A Hidden Gem
Today, wearing my archivist hat, I gave a talk to Jill and Brett Kelly's group at their house in Evenley, Northamptonshire. The Kellys run a good Catholic library in their home and people come to the monthly meetings from near and far. They also sell books and I particularly enjoyed their 'bargain basement,' where secondhand books were available at £2 each (I picked up several Ignatius Press titles, mostly by Peter Kreeft). The Kellys (who have 17 grandchildren) made me think of penal times, when Catholic households and families provided such powerful centres of the Faith for the surrounding area.

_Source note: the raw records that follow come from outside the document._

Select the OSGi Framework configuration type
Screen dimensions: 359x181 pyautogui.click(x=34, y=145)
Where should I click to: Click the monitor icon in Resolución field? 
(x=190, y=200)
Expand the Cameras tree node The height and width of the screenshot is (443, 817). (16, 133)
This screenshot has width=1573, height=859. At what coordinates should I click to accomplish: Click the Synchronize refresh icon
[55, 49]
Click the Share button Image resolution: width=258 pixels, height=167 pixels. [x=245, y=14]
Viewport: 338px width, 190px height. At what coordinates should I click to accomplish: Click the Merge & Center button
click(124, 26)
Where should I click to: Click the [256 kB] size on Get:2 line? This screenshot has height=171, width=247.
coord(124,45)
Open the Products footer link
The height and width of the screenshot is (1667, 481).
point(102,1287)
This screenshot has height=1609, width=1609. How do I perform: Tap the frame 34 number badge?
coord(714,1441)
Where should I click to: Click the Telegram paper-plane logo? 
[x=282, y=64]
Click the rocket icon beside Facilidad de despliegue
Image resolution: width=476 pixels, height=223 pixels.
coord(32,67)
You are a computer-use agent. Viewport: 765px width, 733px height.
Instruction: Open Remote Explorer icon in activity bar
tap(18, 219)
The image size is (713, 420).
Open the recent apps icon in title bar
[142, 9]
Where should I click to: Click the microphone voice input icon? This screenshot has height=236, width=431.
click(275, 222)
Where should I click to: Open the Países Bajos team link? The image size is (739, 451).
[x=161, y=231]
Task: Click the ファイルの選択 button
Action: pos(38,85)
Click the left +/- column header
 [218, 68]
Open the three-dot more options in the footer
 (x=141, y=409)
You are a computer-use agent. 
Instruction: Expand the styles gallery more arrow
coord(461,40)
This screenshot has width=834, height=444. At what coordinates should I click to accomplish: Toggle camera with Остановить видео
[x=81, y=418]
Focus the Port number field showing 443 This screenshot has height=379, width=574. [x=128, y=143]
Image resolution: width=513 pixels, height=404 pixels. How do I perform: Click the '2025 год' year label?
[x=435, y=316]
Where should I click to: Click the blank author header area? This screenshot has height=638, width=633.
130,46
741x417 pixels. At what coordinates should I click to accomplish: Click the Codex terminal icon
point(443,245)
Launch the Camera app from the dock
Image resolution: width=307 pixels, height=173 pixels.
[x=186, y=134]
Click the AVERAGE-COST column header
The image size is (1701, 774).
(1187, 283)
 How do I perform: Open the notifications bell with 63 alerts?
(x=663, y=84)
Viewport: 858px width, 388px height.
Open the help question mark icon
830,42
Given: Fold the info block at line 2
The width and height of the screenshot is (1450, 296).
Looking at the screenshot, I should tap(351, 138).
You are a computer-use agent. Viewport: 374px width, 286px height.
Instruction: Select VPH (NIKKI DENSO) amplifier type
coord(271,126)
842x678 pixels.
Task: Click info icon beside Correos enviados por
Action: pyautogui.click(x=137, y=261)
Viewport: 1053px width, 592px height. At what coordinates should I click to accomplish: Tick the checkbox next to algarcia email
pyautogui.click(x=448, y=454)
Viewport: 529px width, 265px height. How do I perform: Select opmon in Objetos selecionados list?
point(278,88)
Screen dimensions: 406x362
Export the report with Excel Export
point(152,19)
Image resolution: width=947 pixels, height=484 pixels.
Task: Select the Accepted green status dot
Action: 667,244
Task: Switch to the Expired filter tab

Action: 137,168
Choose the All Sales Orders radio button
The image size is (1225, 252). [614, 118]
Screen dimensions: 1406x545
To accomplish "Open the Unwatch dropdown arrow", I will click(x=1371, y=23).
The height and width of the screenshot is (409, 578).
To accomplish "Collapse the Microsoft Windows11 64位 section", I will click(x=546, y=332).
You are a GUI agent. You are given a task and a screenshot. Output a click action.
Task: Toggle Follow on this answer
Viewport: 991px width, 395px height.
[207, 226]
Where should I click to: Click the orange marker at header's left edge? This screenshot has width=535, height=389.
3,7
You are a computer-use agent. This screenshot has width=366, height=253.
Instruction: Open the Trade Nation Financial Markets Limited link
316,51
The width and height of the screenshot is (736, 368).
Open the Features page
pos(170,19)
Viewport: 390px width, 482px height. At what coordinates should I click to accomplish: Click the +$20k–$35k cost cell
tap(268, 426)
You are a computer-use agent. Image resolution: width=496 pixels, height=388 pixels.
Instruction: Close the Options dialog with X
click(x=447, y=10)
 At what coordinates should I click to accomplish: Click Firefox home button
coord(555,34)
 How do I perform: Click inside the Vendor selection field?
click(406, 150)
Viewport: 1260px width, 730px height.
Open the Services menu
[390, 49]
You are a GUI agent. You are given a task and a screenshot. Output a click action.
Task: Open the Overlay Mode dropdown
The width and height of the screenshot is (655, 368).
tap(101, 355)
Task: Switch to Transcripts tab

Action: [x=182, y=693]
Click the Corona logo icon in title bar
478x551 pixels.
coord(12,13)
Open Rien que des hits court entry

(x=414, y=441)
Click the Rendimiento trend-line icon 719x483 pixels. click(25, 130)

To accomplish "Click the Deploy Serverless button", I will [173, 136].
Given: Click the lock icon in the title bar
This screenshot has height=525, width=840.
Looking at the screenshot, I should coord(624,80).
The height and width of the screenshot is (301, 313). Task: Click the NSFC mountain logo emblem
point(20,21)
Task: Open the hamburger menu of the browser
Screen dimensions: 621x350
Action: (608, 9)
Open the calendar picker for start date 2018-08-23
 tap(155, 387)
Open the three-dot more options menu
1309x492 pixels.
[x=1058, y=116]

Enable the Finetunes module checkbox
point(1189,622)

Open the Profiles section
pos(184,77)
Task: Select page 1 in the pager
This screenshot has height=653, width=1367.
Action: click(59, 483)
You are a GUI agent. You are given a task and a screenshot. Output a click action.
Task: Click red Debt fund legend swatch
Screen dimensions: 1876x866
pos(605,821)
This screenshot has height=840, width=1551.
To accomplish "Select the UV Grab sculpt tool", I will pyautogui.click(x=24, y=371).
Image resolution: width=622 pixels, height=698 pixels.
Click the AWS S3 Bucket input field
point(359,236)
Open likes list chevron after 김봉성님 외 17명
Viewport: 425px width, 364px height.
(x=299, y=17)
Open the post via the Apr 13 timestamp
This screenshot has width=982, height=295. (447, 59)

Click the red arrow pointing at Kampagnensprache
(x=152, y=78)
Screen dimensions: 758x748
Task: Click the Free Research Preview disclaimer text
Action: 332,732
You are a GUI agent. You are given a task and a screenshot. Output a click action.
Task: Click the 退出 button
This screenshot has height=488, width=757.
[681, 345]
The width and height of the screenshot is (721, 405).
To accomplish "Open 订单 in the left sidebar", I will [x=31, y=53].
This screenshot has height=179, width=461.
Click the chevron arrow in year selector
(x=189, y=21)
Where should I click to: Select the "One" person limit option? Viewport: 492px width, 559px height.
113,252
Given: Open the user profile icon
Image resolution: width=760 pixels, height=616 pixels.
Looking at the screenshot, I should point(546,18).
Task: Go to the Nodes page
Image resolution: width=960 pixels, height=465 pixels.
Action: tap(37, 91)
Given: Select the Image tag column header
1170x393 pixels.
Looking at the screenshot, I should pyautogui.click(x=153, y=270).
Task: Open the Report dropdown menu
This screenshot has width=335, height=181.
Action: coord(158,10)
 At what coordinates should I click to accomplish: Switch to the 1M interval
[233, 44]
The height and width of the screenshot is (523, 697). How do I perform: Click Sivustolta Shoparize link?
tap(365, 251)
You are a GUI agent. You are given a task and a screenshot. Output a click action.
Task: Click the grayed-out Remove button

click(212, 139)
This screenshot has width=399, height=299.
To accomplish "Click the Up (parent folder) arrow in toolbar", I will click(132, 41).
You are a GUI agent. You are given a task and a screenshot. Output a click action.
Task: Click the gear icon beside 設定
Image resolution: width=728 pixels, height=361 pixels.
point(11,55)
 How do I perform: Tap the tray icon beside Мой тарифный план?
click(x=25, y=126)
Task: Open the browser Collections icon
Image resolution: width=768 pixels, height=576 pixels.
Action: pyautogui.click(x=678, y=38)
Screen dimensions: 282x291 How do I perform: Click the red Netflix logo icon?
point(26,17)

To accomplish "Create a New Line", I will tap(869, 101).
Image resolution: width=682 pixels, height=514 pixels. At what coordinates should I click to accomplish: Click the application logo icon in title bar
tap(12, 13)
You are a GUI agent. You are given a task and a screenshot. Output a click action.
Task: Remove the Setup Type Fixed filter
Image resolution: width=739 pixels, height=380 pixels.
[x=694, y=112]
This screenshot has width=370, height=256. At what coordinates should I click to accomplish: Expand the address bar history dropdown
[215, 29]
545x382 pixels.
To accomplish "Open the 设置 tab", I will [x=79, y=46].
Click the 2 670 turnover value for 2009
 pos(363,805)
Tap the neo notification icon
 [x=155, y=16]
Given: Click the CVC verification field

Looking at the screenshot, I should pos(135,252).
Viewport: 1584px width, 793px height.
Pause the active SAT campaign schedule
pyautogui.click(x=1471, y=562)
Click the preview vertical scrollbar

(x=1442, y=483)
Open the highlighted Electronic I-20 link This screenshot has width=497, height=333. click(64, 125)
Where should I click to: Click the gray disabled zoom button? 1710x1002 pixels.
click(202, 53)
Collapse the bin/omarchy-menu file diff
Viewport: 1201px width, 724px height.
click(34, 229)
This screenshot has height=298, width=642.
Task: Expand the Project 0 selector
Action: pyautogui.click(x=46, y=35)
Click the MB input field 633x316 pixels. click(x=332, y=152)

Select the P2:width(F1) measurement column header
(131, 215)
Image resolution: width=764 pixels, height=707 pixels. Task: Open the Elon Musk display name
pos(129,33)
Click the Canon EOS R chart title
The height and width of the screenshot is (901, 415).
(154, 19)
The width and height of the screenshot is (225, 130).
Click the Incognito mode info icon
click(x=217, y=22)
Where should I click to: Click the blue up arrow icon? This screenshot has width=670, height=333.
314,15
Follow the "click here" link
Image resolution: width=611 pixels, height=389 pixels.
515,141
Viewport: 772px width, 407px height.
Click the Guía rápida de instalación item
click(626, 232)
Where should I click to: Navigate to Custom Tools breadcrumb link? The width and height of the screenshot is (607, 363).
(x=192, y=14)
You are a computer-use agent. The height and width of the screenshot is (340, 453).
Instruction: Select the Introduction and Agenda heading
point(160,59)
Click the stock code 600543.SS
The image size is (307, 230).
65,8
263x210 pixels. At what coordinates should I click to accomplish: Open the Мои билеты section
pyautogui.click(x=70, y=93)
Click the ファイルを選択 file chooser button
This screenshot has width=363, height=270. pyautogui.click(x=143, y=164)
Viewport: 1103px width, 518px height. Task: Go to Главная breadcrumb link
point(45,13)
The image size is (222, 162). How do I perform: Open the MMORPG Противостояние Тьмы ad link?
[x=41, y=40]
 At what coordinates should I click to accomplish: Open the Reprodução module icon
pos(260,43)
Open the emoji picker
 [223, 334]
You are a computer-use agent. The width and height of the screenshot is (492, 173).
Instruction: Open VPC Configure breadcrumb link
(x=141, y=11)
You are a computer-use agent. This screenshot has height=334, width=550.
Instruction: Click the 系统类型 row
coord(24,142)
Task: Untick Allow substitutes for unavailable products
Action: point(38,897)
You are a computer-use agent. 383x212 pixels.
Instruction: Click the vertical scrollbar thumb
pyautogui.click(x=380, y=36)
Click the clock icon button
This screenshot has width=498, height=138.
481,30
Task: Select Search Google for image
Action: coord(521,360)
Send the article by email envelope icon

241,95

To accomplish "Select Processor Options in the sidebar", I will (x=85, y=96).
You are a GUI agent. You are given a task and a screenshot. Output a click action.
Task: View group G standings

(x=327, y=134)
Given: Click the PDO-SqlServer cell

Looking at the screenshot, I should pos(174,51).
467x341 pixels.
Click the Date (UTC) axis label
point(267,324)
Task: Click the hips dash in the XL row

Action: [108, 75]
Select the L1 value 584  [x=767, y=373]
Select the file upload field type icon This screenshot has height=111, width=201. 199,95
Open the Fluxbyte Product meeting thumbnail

On the way back to the station we popped into the charming little church of the Holy Trinity at Hethe, just inside Oxfordshire and the Archdiocese of Birmingham. Catholicism survived in this area thanks to the Fermor family of Somerton and Tusmore, who maintained a chapel and priest over many generations. The present church was opened in 1832 to look after the needs of local Catholics after the Fermor's estate passed into Protestant hands. It has just celebrated its 175th anniversary. From the outside it looks unprepossing:
It seats about 150 people, has a glorious presbytery next door and the sanctuary arrangement would undoubtedly meet with the Holy Father's approval:
I loved the little 'harmonium' at the back:
It's good to know these hidden gems still exist.